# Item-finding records
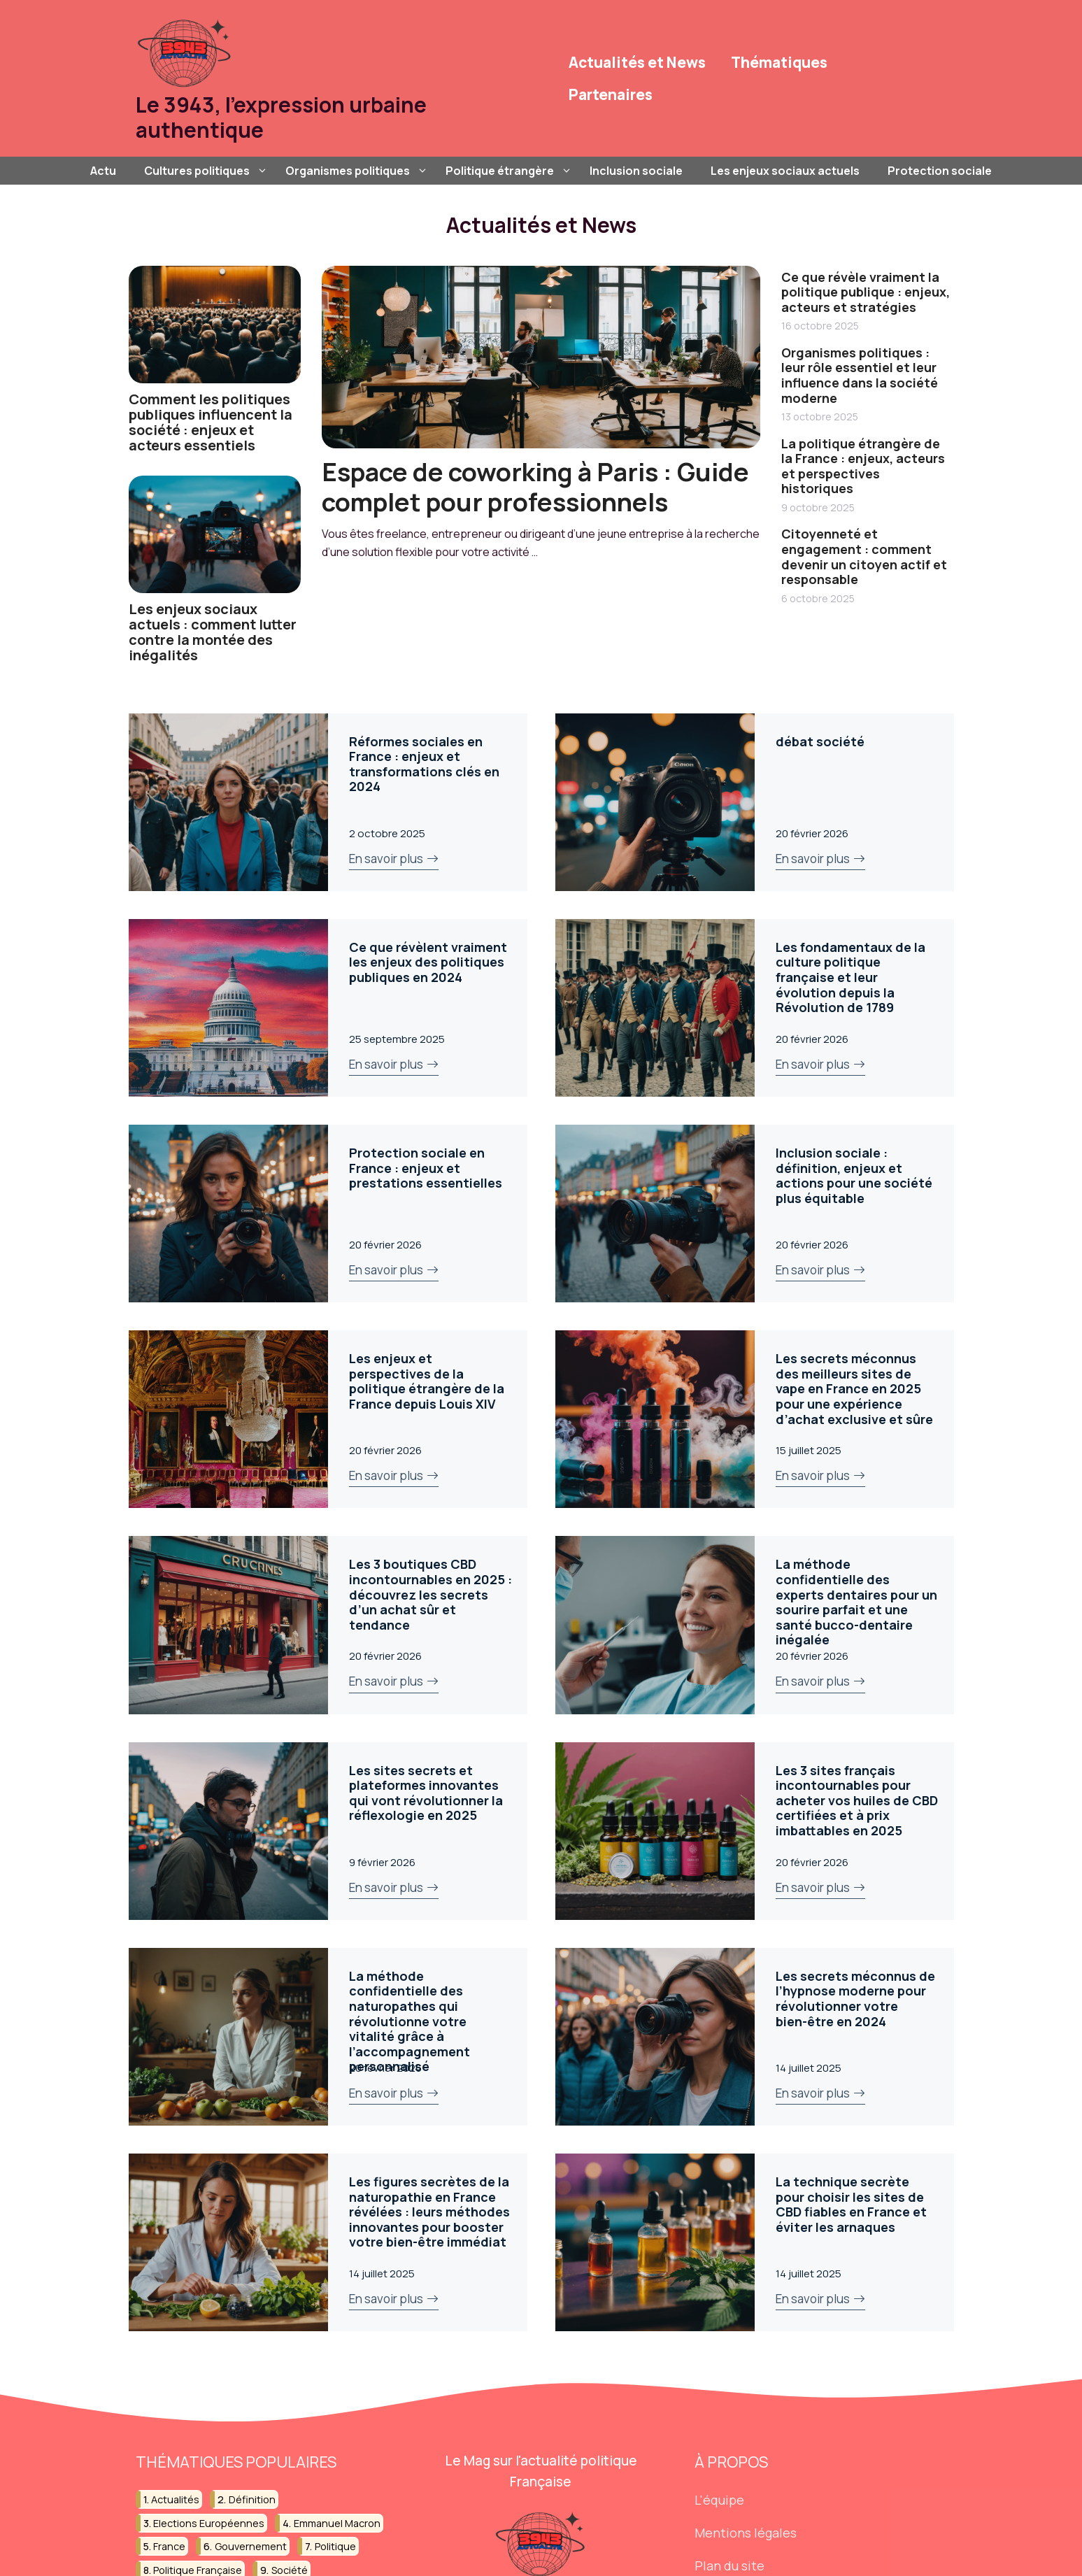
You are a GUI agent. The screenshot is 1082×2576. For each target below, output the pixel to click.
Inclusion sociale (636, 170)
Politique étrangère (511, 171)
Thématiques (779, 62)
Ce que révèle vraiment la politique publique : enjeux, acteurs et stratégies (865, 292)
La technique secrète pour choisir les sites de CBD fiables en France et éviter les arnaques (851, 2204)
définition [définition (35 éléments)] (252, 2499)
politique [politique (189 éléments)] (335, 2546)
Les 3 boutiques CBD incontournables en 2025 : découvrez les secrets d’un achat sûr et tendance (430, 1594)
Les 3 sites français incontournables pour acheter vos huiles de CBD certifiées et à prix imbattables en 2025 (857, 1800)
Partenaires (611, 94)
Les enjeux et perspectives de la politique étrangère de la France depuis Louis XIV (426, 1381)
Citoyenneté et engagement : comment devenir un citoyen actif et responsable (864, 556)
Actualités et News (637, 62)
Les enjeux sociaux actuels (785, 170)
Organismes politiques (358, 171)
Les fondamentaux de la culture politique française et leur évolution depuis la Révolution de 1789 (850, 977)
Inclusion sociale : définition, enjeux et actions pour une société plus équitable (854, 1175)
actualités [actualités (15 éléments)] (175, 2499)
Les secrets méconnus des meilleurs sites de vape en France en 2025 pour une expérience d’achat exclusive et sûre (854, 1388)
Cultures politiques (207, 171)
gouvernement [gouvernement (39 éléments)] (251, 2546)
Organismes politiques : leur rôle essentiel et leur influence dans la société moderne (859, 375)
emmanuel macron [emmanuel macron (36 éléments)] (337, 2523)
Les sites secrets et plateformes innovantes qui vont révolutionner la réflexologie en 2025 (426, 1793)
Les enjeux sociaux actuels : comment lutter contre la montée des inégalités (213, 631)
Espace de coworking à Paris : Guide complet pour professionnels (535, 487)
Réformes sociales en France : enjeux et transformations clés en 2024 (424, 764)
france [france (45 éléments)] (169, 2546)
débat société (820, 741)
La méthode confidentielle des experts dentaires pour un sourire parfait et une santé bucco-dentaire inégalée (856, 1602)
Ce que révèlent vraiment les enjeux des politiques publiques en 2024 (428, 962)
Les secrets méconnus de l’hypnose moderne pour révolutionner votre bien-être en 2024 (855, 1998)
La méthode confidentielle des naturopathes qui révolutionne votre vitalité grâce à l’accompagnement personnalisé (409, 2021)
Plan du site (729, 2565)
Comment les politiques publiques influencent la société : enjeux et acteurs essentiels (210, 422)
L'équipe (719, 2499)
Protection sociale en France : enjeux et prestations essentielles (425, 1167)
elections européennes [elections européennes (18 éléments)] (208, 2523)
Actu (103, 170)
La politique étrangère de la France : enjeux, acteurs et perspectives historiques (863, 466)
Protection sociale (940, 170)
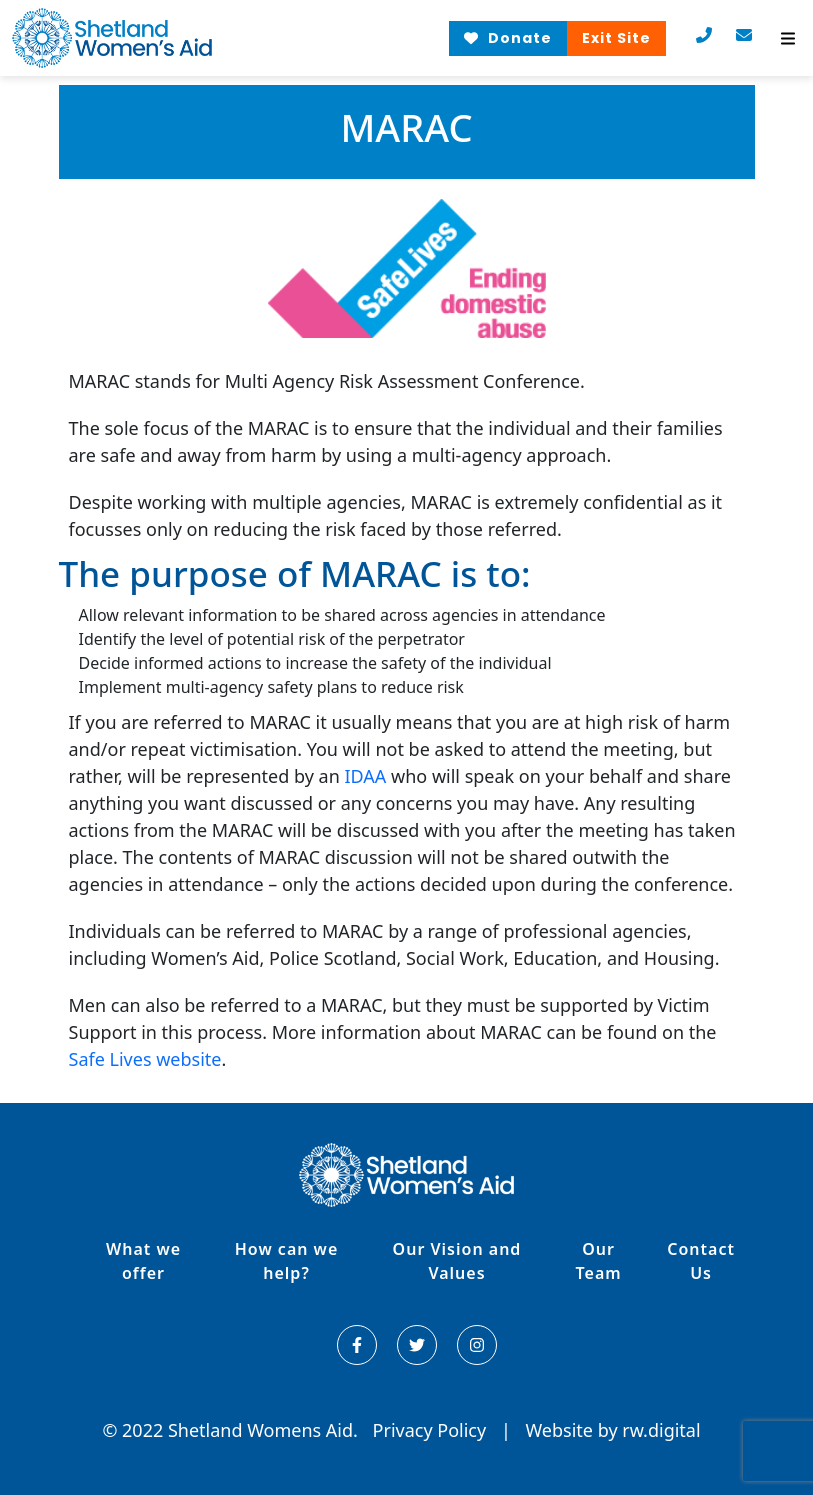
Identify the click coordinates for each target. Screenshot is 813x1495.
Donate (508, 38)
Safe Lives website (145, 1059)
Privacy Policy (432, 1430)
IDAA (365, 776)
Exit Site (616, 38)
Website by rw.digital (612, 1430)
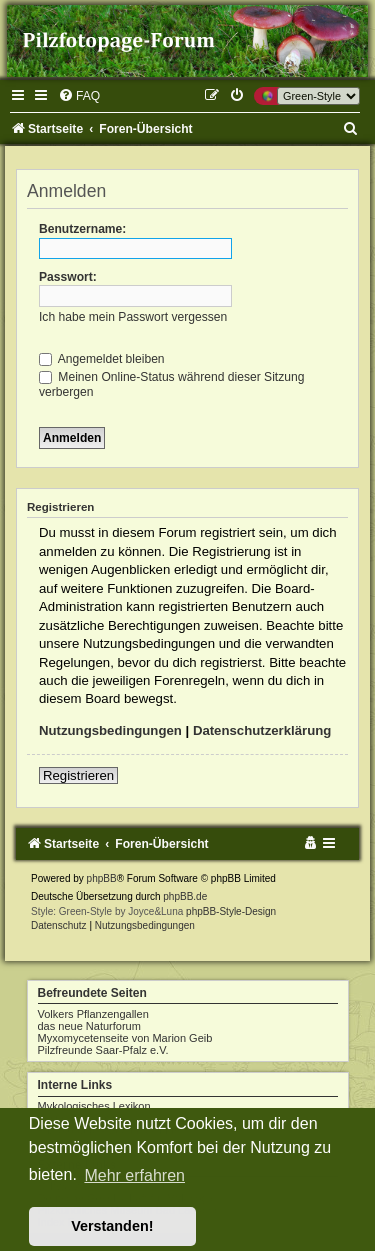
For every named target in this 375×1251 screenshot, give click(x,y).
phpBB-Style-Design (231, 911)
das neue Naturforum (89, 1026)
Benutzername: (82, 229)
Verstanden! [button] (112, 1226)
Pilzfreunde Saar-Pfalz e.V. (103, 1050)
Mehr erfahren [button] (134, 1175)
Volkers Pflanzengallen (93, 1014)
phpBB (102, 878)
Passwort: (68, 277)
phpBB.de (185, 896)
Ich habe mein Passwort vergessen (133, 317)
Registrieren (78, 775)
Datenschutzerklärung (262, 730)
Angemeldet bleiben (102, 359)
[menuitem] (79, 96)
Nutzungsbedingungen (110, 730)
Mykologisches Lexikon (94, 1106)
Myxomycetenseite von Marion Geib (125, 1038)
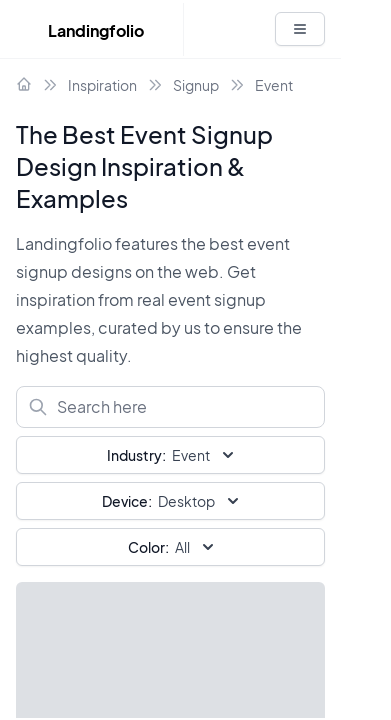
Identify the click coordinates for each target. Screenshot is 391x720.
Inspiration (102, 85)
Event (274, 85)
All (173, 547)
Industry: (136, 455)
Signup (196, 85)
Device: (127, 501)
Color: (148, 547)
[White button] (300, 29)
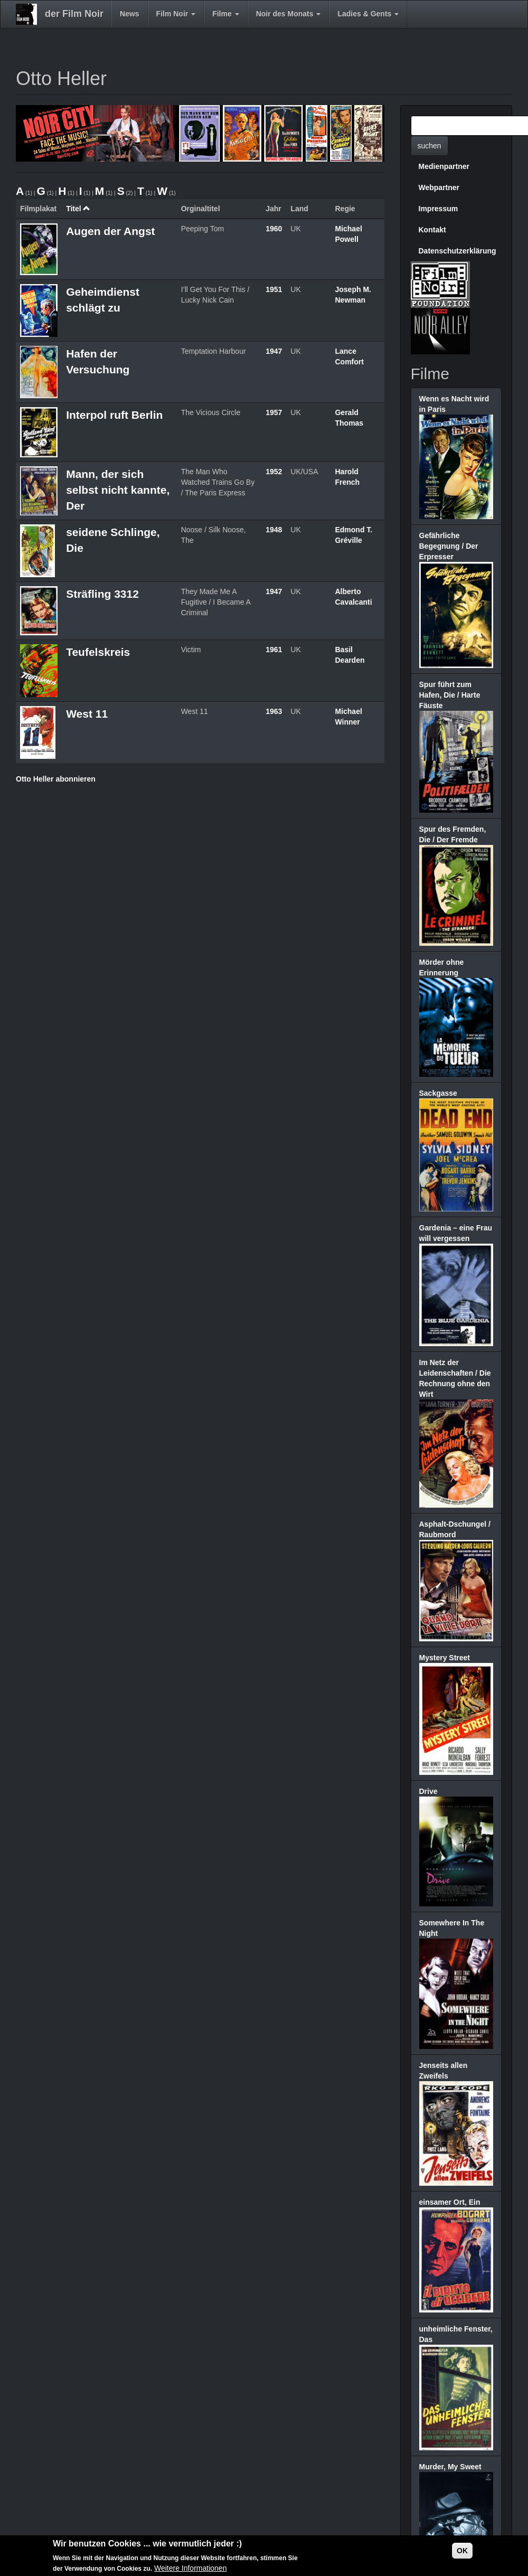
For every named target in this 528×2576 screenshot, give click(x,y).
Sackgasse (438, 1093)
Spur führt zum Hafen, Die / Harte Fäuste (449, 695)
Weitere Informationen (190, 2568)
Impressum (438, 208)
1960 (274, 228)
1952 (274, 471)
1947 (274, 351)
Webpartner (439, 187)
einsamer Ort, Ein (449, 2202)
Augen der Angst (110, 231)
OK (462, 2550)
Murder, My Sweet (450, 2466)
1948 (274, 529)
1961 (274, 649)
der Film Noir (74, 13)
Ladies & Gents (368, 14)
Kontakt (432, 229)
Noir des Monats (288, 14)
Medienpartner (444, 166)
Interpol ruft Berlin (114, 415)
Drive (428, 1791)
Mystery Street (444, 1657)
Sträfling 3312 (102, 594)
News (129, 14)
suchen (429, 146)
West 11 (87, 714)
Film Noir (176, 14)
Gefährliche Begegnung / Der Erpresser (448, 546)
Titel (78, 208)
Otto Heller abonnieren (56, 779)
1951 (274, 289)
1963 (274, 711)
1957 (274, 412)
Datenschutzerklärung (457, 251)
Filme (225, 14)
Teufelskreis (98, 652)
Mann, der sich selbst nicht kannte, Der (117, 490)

# Problem to solve
Pull out every line in the records above that includes the word "votre", treating uppercase and lowercase as different.

# Response to the exercise
Les secrets méconnus de l’hypnose moderne pour révolutionner votre bien-être en 2024 (855, 1998)
La méthode confidentielle des naturopathes qui révolutionne votre vitalité grâce à l’accompagnement personnalisé (409, 2021)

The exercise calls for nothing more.